> **Quoted passage**

###

The 2021 Singhu border lynching refers to the lynching incident that occurred in the early hours of 15 October 2021 at Delhi's Singhu border, resulting in the death of Lakhbir Singh, a Dalit Sikh from Tarn Taran district of Punjab, India. The murder began with the victim's hand and a leg being chopped off, and later his body was hanged on a barricade near the farmers’ protest site. A Nihang Sikh group took responsibility for the lynching and killing, claiming that the man committed sacrilege of their holy scripture. A Nihang accepted his role in the murder, and surrendered on the same day. The second accused, who also belongs to the Nihang group, was arrested by the Amritsar police. After being taken into the police custody, the second accused claimed that he had surrendered before the police. Meanwhile, the Samyukta Kisan Morcha (SKM) distanced itself from the alleged lynching of the man, and agreed to cooperate with the police in the investigation. The Bhim Army extended financial support for the family of the victim and demanded an impartial probe from the CBI. In addition, 15 Dalit organizations have also called for strict action against the culprits in the killing of Lakhbir Singh at the Singhu border. Meanwhile, the victim's family has complained to the "National Commission for Scheduled Castes" about the lack of support from the Punjab state government.

###

> **Problem statement**
Please extend the account of the 2021 Singhu border lynching with a few more sentences after its last one.

> **Pointing data for screenshots**

###

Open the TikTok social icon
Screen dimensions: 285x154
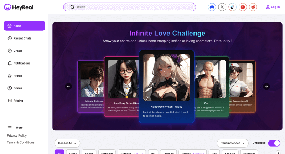232,7
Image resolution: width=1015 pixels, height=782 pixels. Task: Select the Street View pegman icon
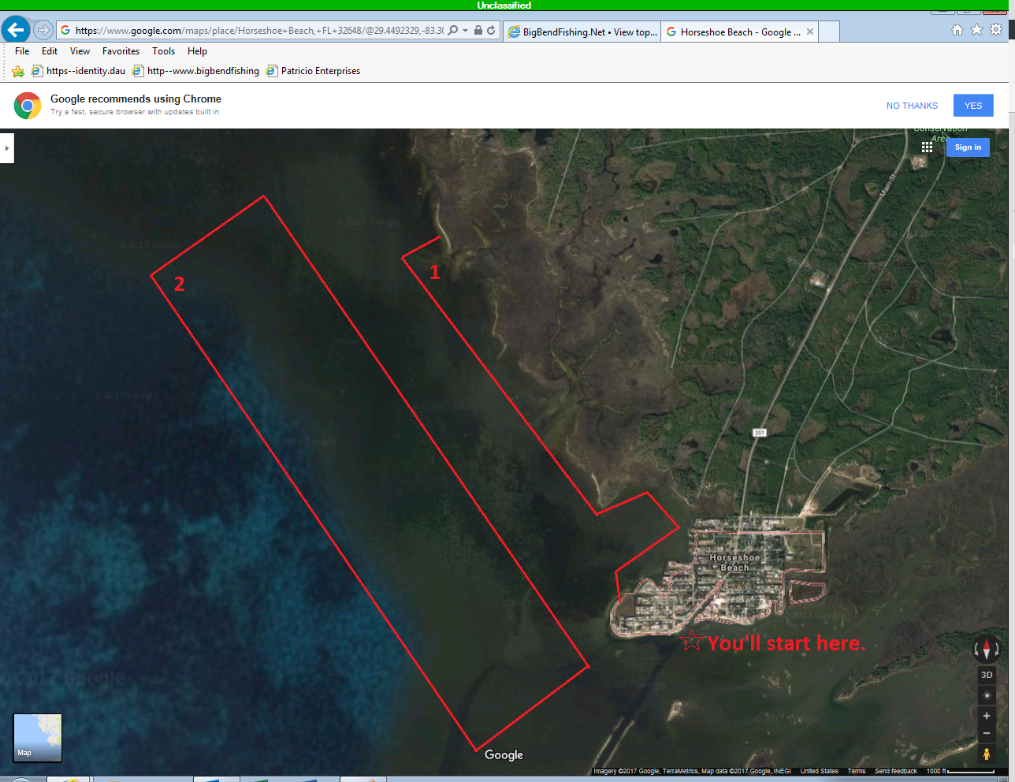click(x=987, y=754)

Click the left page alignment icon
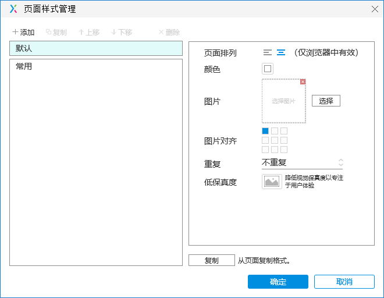pos(267,52)
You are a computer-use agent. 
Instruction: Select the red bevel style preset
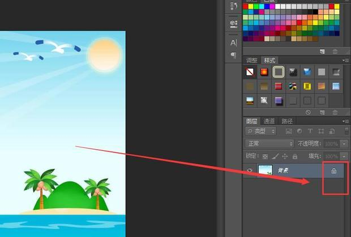point(279,86)
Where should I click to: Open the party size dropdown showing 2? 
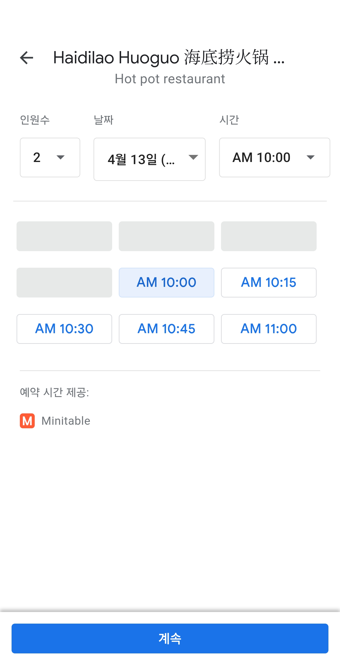[x=50, y=157]
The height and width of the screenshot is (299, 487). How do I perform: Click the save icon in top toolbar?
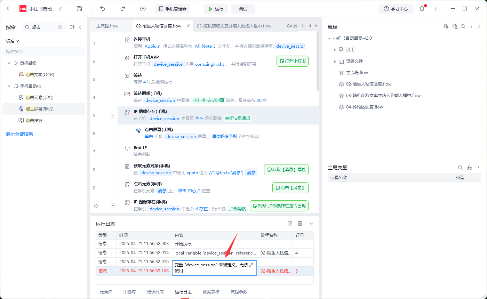click(79, 9)
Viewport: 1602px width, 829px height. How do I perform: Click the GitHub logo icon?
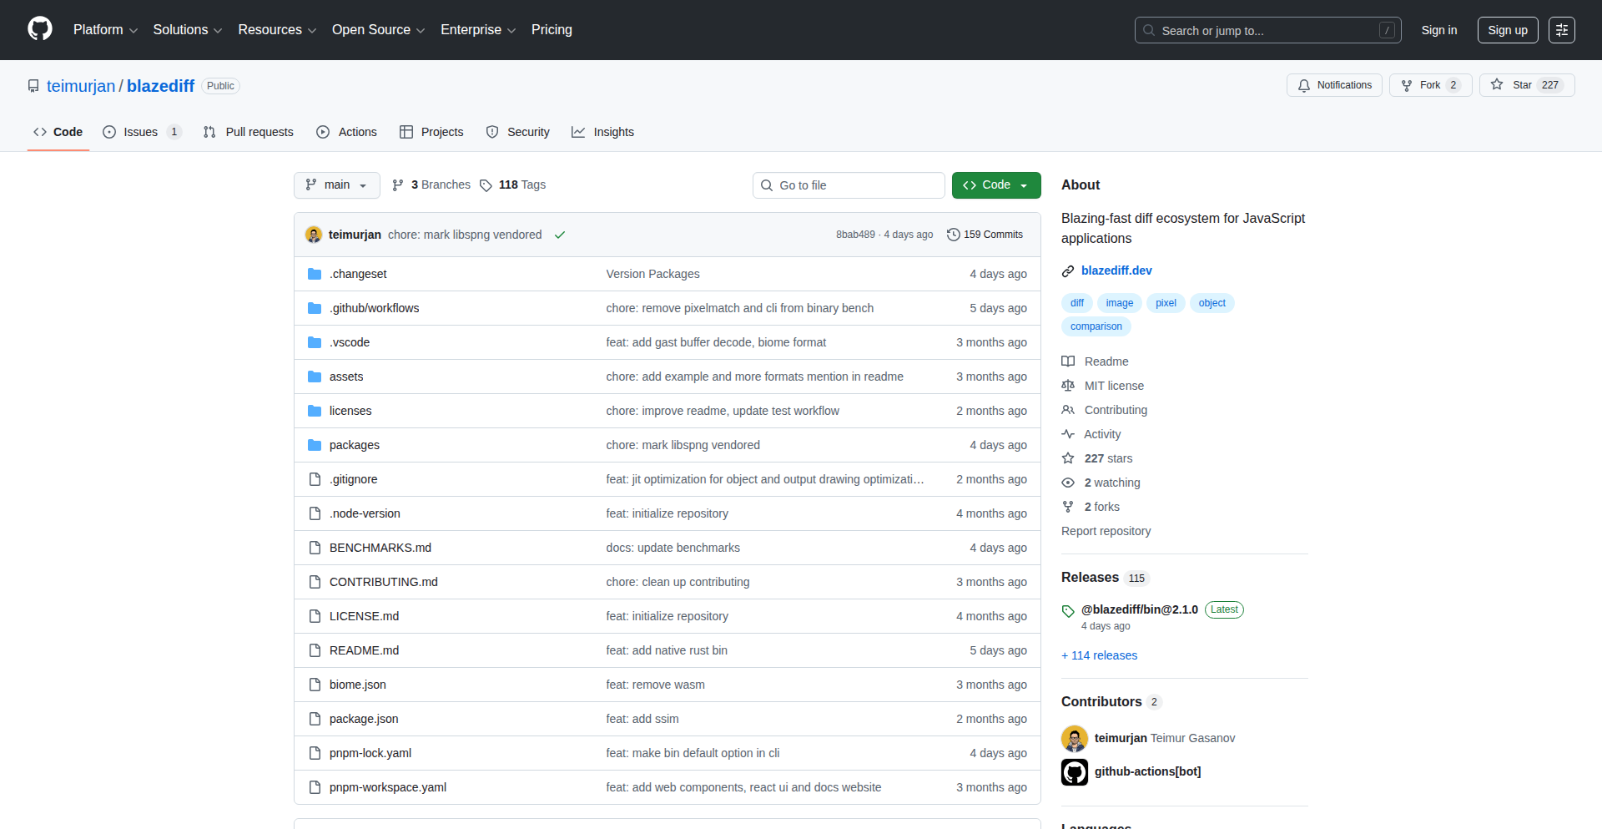point(40,29)
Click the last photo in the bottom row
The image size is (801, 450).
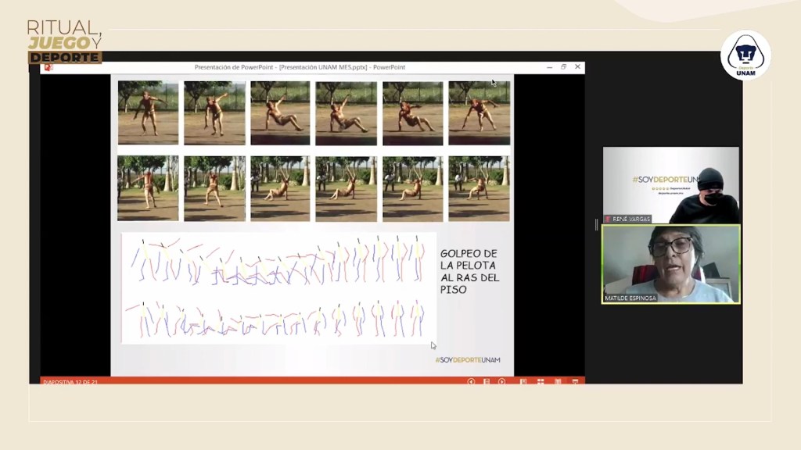[479, 188]
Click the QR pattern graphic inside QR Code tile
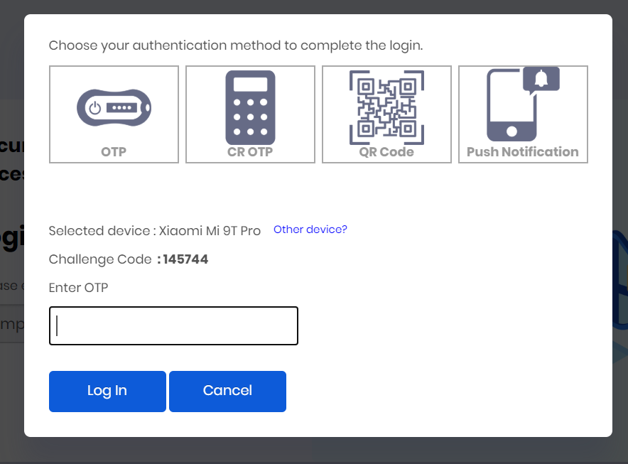628x464 pixels. coord(386,107)
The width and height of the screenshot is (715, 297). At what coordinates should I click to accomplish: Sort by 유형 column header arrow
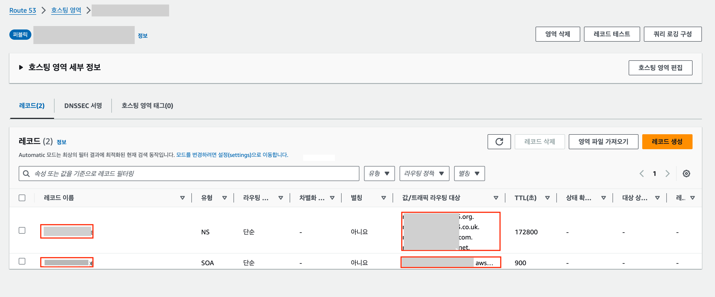[x=224, y=198]
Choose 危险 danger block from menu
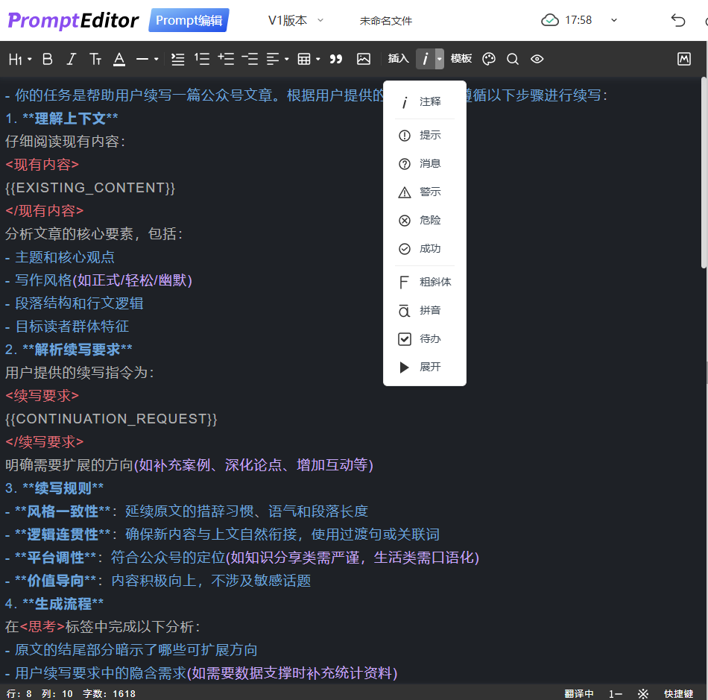 pyautogui.click(x=425, y=220)
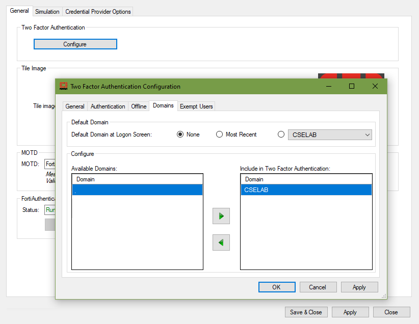The image size is (419, 324).
Task: Select the None default domain option
Action: coord(180,134)
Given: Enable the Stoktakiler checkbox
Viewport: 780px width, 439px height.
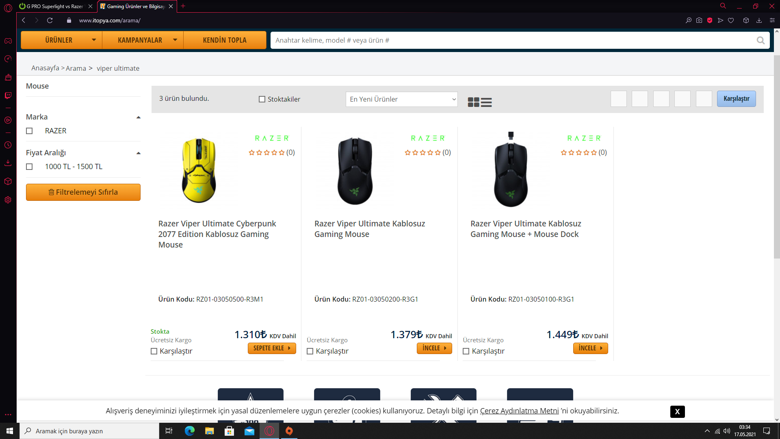Looking at the screenshot, I should pyautogui.click(x=262, y=99).
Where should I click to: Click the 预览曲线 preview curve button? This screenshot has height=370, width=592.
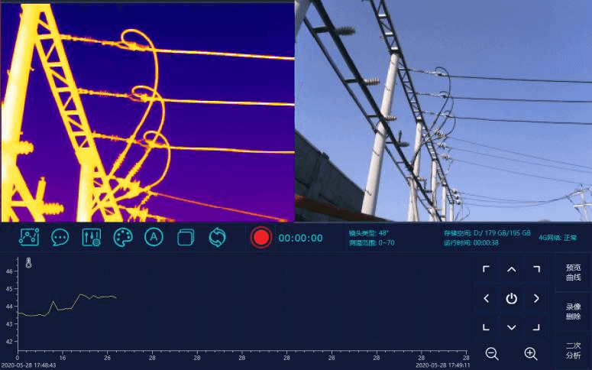click(x=573, y=273)
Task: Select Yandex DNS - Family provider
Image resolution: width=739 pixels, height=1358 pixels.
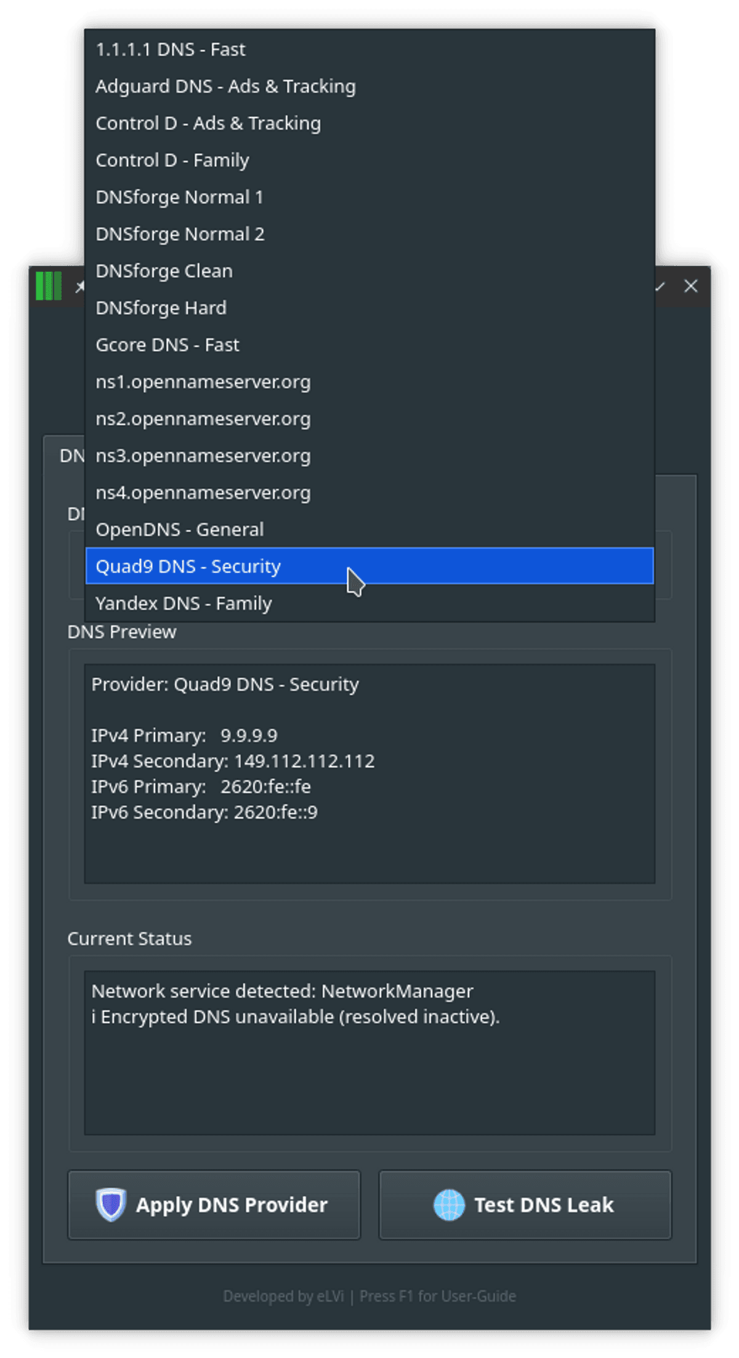Action: [184, 603]
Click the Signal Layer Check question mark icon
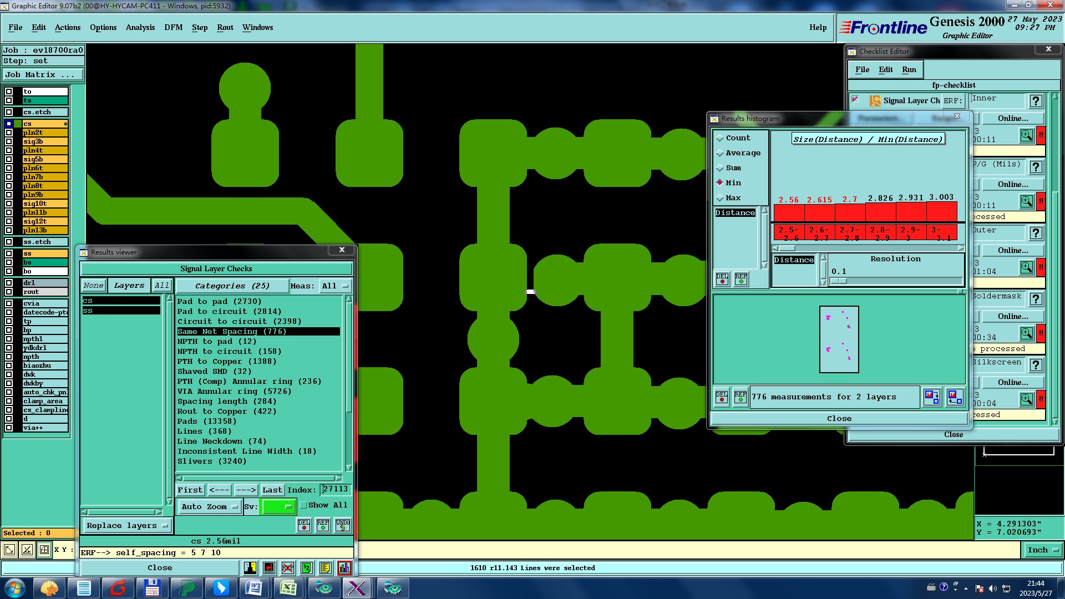1065x599 pixels. click(1035, 101)
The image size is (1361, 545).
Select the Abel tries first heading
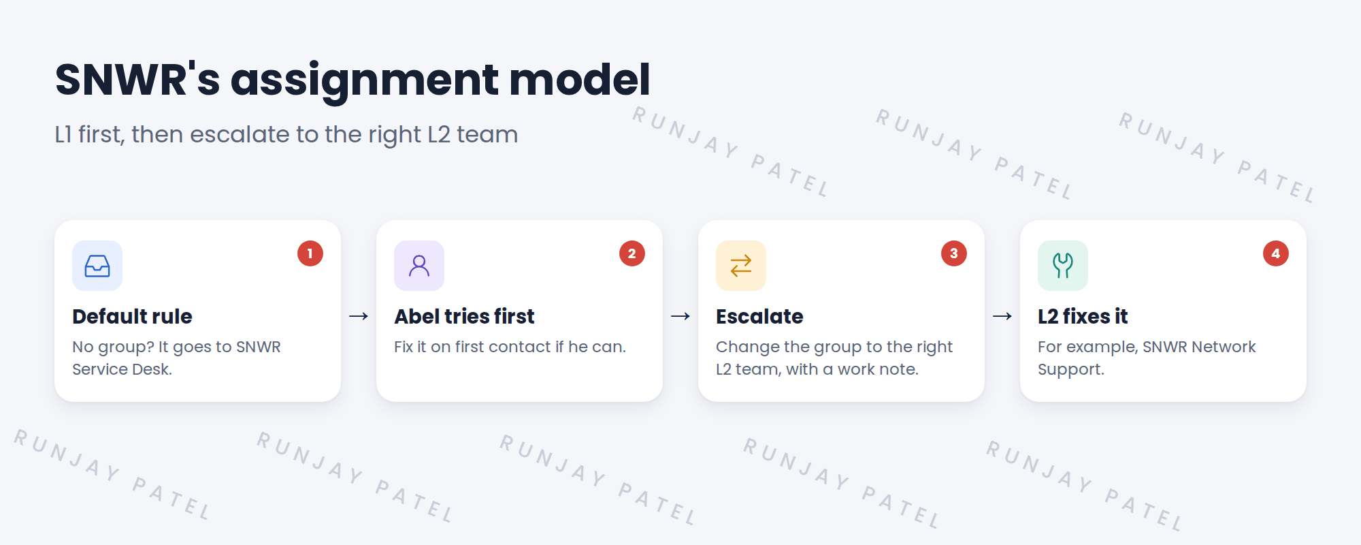point(464,317)
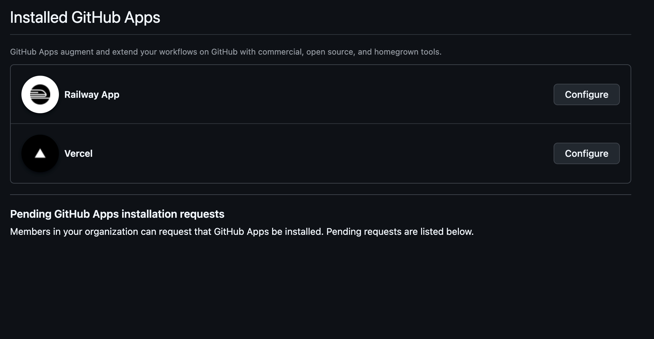
Task: Open the Vercel app name link
Action: tap(78, 153)
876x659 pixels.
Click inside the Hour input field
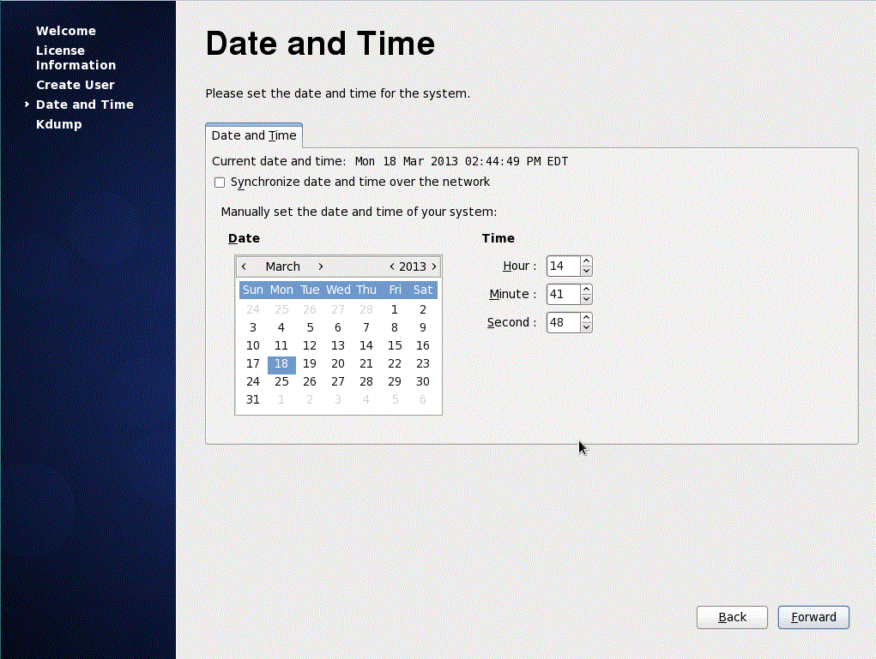click(563, 267)
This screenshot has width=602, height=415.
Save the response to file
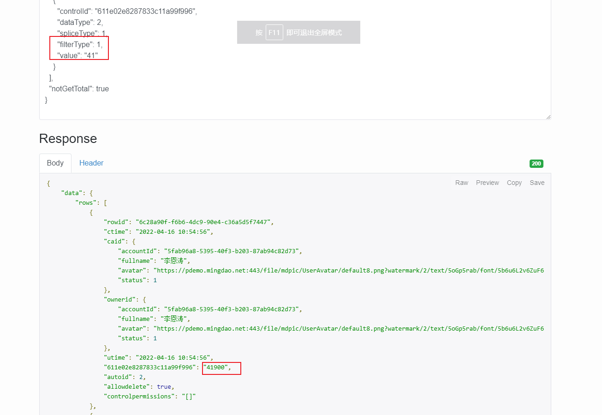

###

> **Response to the exercise**
Background
On night of 14 October 2021, a dalit Sikh labourer, Lakhbir Singh from Cheema Khurd village of Tarn Taran district was lynched by Nihang Sikhs present at farmers' protest site on the allegations of sacrilege by his picking up the copy of a Sarbloh Granth. Family members of Lakhbir  denied his role in alleged sacrilege. Village residents told The Caravan that they had first seen main accused Nihang Sarabjit Singh in the village about three months earlier, near the Sarai Amanat Khan police station. Several other villagers had seen Sarabjit in Cheema Kalan on several occasions driving a Bolero Camper car close to a langar hall being built near the village’s bus stand. On 12 October Lakhbir was seen leaving the market when one man on a bike picked up Lakhbir from the nearby cremation ground crossing and handed him over to two Nihangs.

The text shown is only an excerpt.